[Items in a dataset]
## START
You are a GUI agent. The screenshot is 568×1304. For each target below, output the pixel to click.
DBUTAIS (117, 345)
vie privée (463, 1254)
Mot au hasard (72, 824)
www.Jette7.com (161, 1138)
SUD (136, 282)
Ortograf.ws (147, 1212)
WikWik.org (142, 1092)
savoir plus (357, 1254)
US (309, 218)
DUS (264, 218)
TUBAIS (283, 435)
## END
[Short exercise] Please express every one of these rows as a Markdown table with two columns, Number and Text, giving each row its number and leaving out blank lines.

[Output below]
| Number | Text |
|---|---|
| 1 | You are a GUI agent. The screenshot is 568×1304. For each target below, output the pixel to click. |
| 2 | DBUTAIS (117, 345) |
| 3 | vie privée (463, 1254) |
| 4 | Mot au hasard (72, 824) |
| 5 | www.Jette7.com (161, 1138) |
| 6 | SUD (136, 282) |
| 7 | Ortograf.ws (147, 1212) |
| 8 | WikWik.org (142, 1092) |
| 9 | savoir plus (357, 1254) |
| 10 | US (309, 218) |
| 11 | DUS (264, 218) |
| 12 | TUBAIS (283, 435) |